On Friday night The Raven and I watched the moon set behind the Joshua Trees, parked a ways off Morning Star Mine Road, at the extreme southern end of this valley I live in. The coyotes were out, and singing loud enough that it seemed we might reach out and touch their wind-ruffled fur. There were powerlines nearby and we heard a short circuit buzzing on one of the insulators, a faint and insectile sound.
Thirty thousand feet above, or forty thousand, planes bound for LAX blinked past. Their sound was soft enough, but it was constant. We reflected for a while on the changes wrought were there thirty of those planes an hour flying a mile overhead instead of eight, a likely outcome if the Ivanpah Airport is built. When the wind is right in Nipton you can hear the jake brakes on Interstate 15, ten miles away.

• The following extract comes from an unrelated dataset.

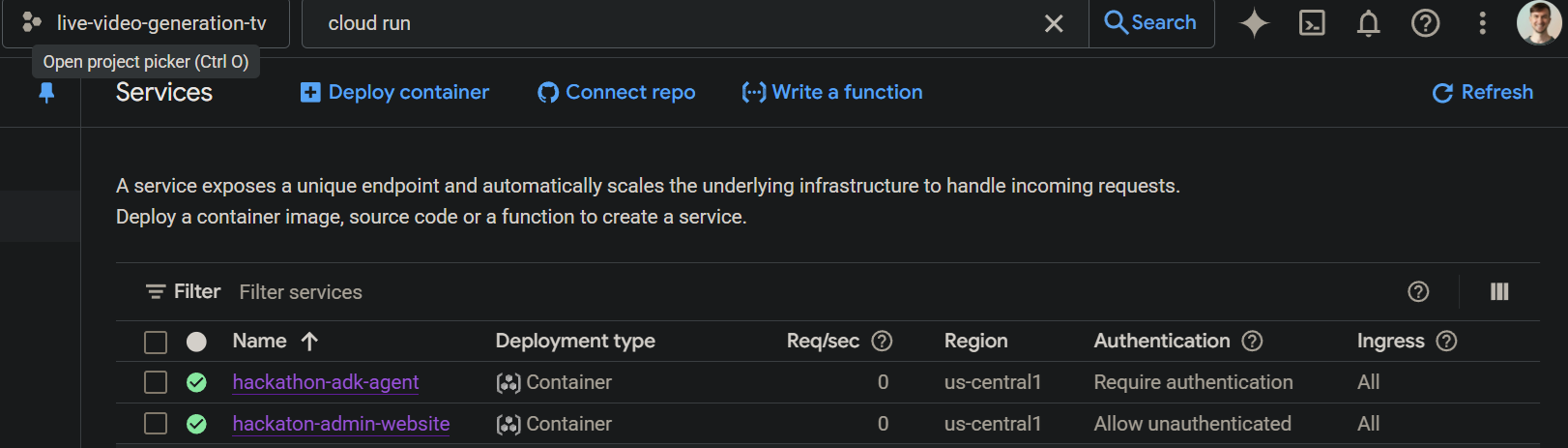Open the project picker live-video-generation-tv

[147, 23]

On Saturday night, after a day spent in the company of burros and settling for a time into the pitch blackness of the Arizona night, we blinked hard at the lights of Las Vegas and whimpered a little at their relentlessness. It was a relief to pass Sloan on our way southward, to drop down off the low pass into the north end of this valley I live in. Darkness folded itself around us even on the Interstate, and night pressed hard up against our high-beams. Jean, a town consisting of one high-rise casino, was 13 miles off: a ten-minute drive. “A mile past Jean is where the airport would start,” I said, “more or less.” The Raven murmured.
We drove past Jean into deeper black, a velvet black, and I imagined for a few miles that the blackness was gone, driven off by bright white runway edge lights, blue taxiway lights, the forward lights of jet liners landing and taking off, terminal lights and sodium vapor lights in the parking lots, the headlights of travelers blasting the verges of the new access road they’d build on the east edge of the valley to bring traffic down from Sloan, and then I drove the image from my mind as those imagined lights would drive the night before them. I drove the image from my mind, I drove past white dashed lines emerging from blackness just ahead of us, I let the night drive the memory of Vegas Lit By Drowned Wild Canyons from my heart.

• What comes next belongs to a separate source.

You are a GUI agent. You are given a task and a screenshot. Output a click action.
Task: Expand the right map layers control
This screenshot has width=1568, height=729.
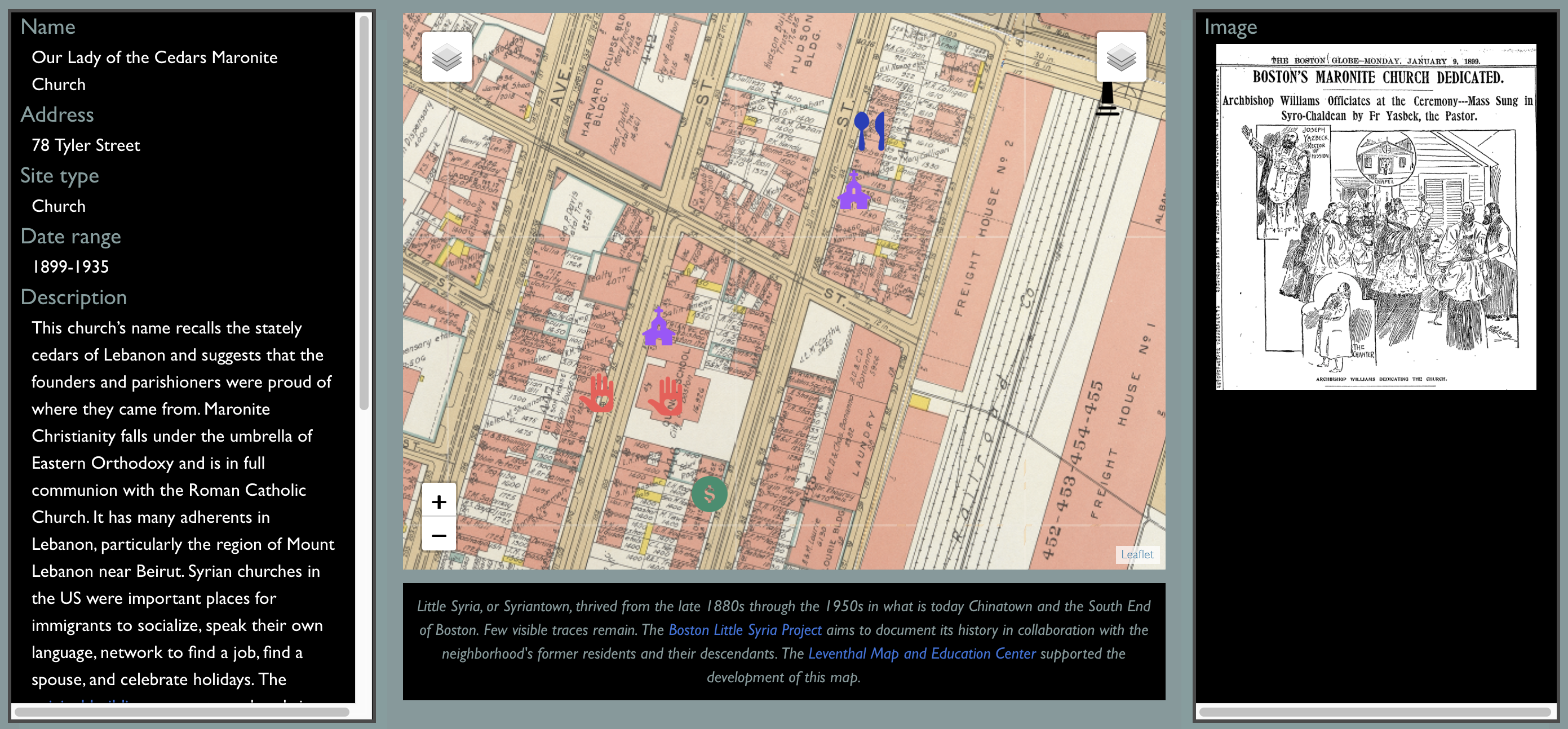[1120, 58]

Ten minutes passed, and a sign announcing a mile to the Primm exit. “A mile north of Primm,” quoth The Raven. “That’d be the south end of the airport, right?”
More or less.
On Friday night as the moon set and the Milky Way increased in brightness, as we sat and resolutely faced away from Vegas’ glare to our north, the coyotes sang as deep-voiced as wolves. Doves called one another off in the distance. The breeze brought their song to us, then shifted and we heard them no longer. “You know, it’s interesting,” The Raven offered. “Full moon sky and Milky Way sky are completely different kinds of romantic.”
I have heard of lovers who park near the beach and watch the planes rising ponderous from the runways of Los Angeles International Airport, rolling deafening over their heads. I expect they find the time well-spent, and yet they lack the sight of galaxies reflected in their lover’s eyes, the murmur of soft breath caught in their lover’s throat as the coyotes wind up into song a hundred yards away.